The results are summarised in the following table.

Method Time (ms/frame) Pros Cons
Object List 31.8 Easy to understand/debug. Slowest. Causes stutter while garbage collection runs
HaXe Iterator 21.0 Improved performace over Object List.
Direct “drop in” replacement for Object List.
Decoupled data.
Slightly complex to write. Slightly slower than most.
While Iterator 20.0 Slightly faster than for-iterator. Slightly easier to write Slightly more complex to use.
Closure/Callback 20.7 Slightly faster than for-iterator. Decoupled. Interesting way of writing code. Interesting way of writing code.
Member Callback 16.4 Faster than anonymous callback. Member function name is explicit in code.
Inline GOB 17.6 Faster. Couples GOB code to grid implementation. Requires separate code for each function
Inline Grid 14.8 Fastest. Easy to understand/debug. Not as badly coupled as Inline GOB. Couples Grid code to GOB implementation. Requires separate code for each function

So, there you have it. *No definitive answers!*. Decoupling is sacraficed for performance in most cases. Except perhaps that the grid should loop over the objects, rather than the other way around. I think I will use the Inline Grid method for collision detection.

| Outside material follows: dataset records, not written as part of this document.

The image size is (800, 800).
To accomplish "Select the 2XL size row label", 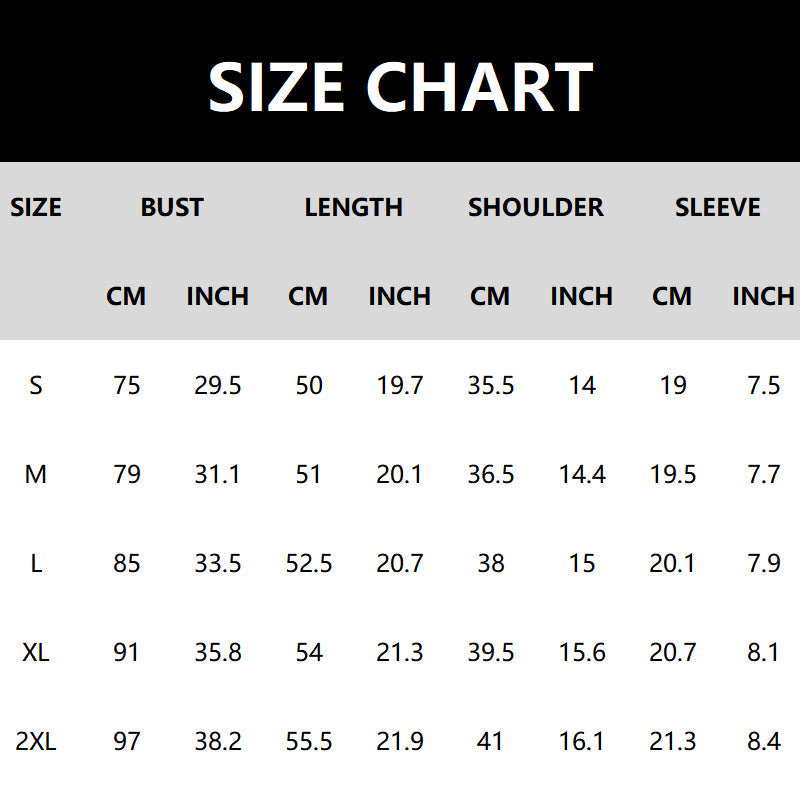I will (36, 742).
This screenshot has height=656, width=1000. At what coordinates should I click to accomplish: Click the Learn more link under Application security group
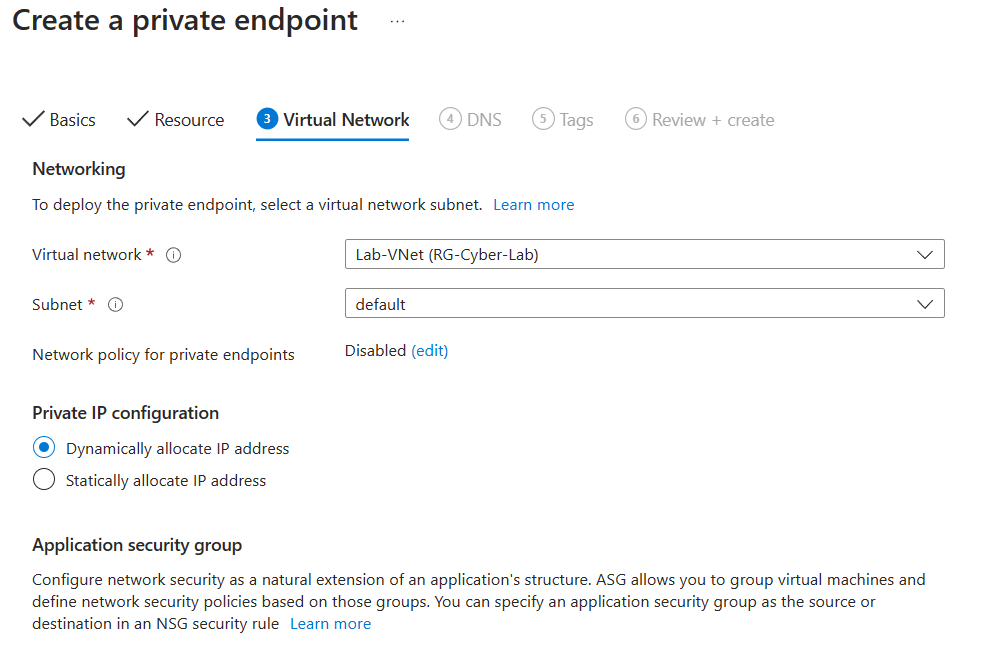(330, 623)
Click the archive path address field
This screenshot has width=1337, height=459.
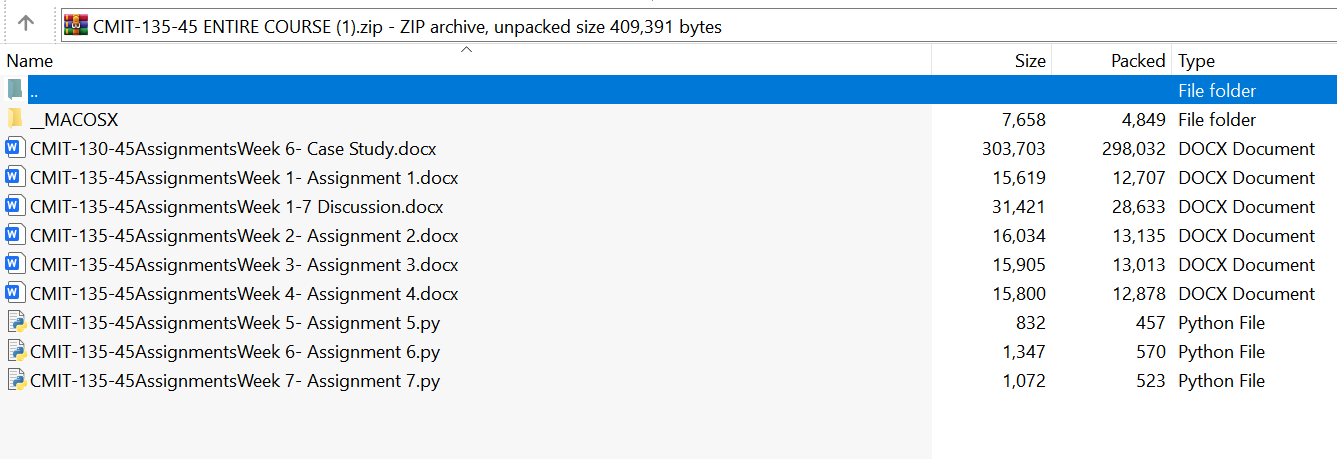pyautogui.click(x=700, y=27)
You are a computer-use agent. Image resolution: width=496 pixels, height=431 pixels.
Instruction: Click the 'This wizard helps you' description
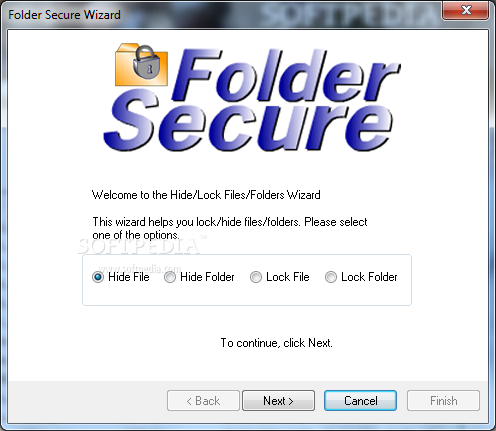230,228
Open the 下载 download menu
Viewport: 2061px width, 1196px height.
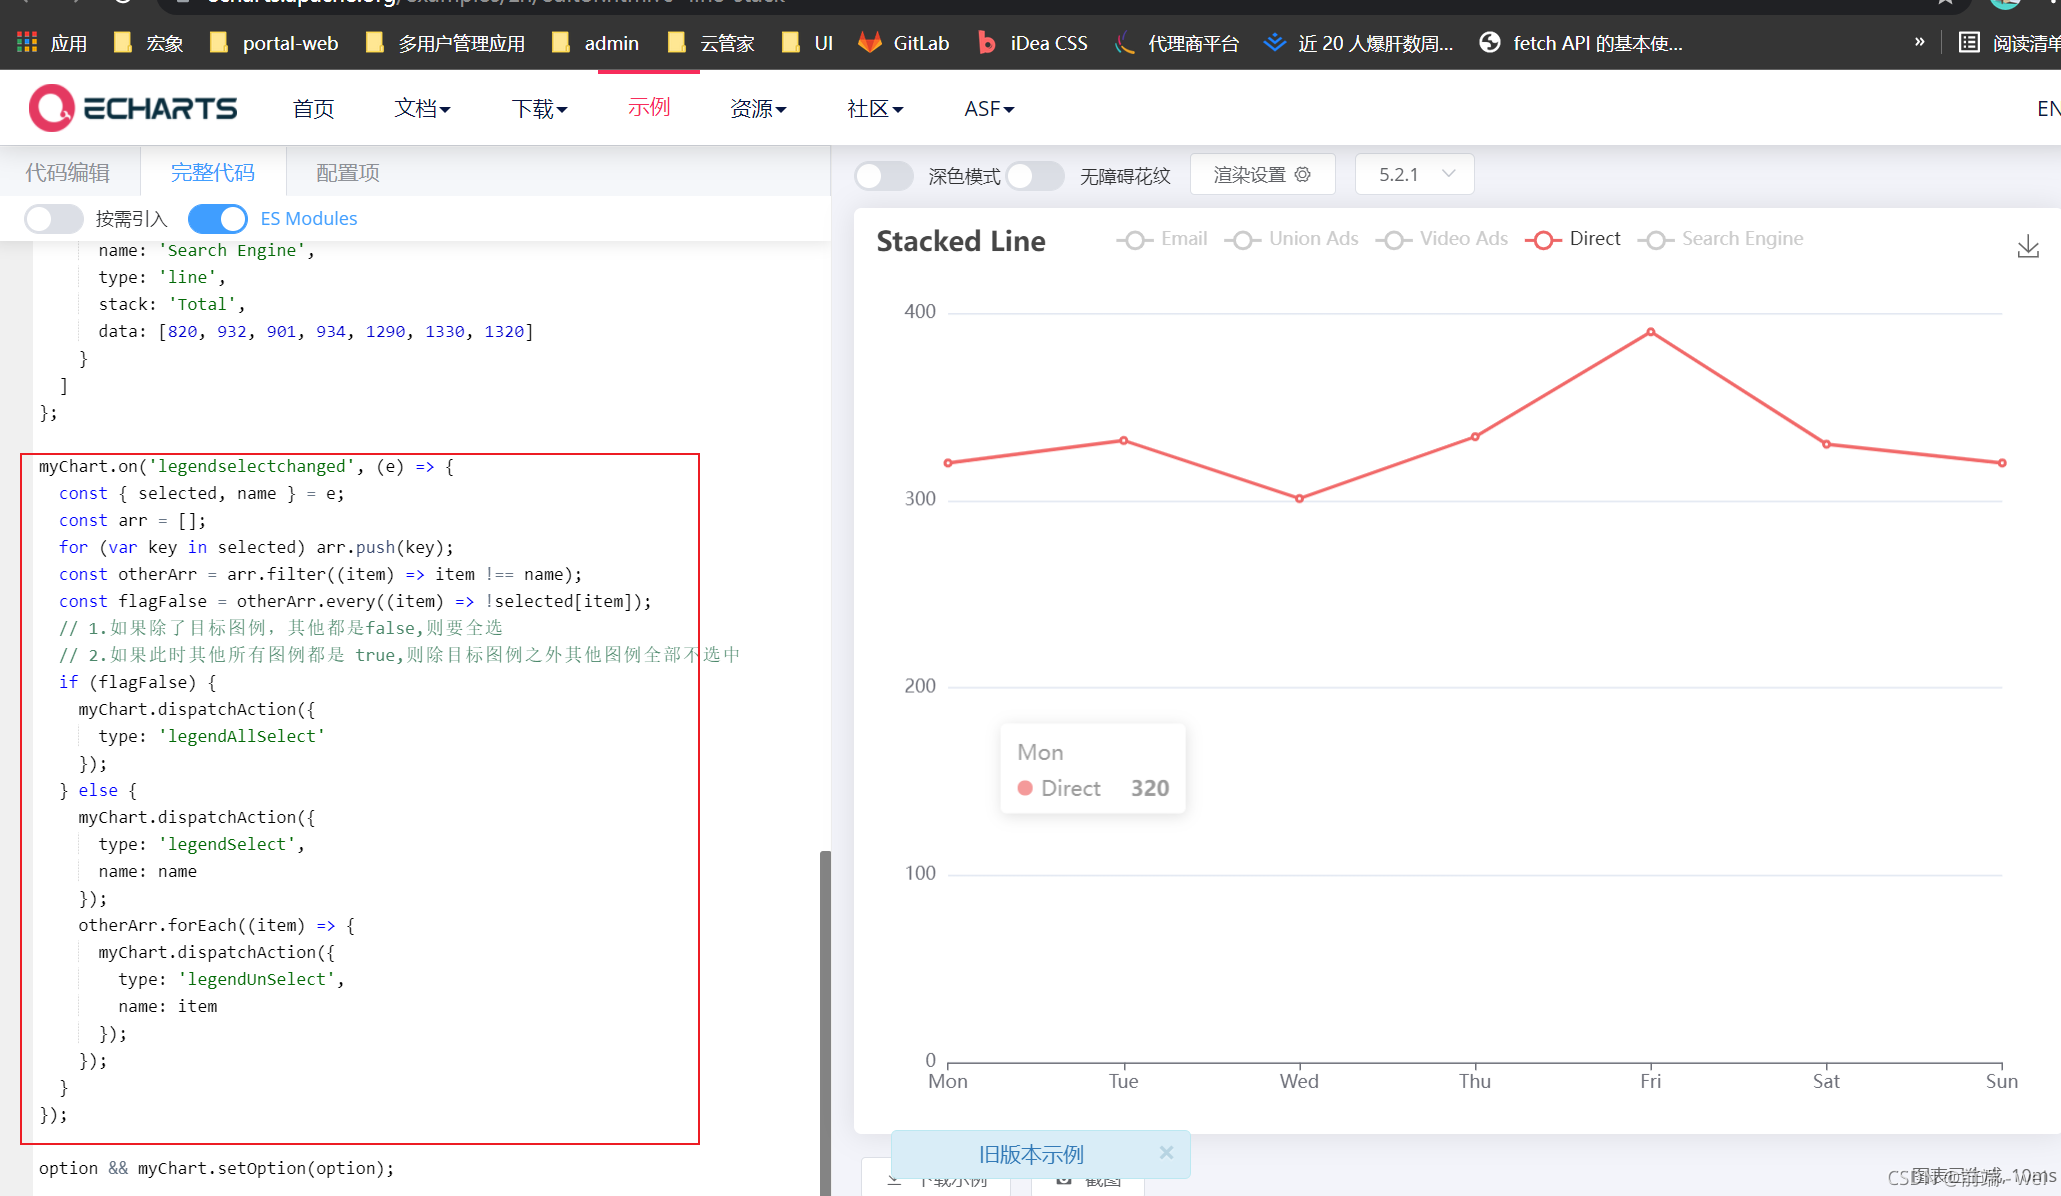click(539, 108)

However, if I need to write code like “All ogres run away from all skeletons” then I will need one of the first 4 generic ways of iterating. The iterator methods may get too complex if I have “multi-resolution” grids, in which case, the anonymous function callback may be the way to go. There may also be a way to bring the anonymous function performace up to match the member-function performace – this would be the best of all worlds (fully customisable, and only slightly slower than Inline Grid). Any ideas anyone?

You can download the code and comment/uncomment these various options in GOB.hx.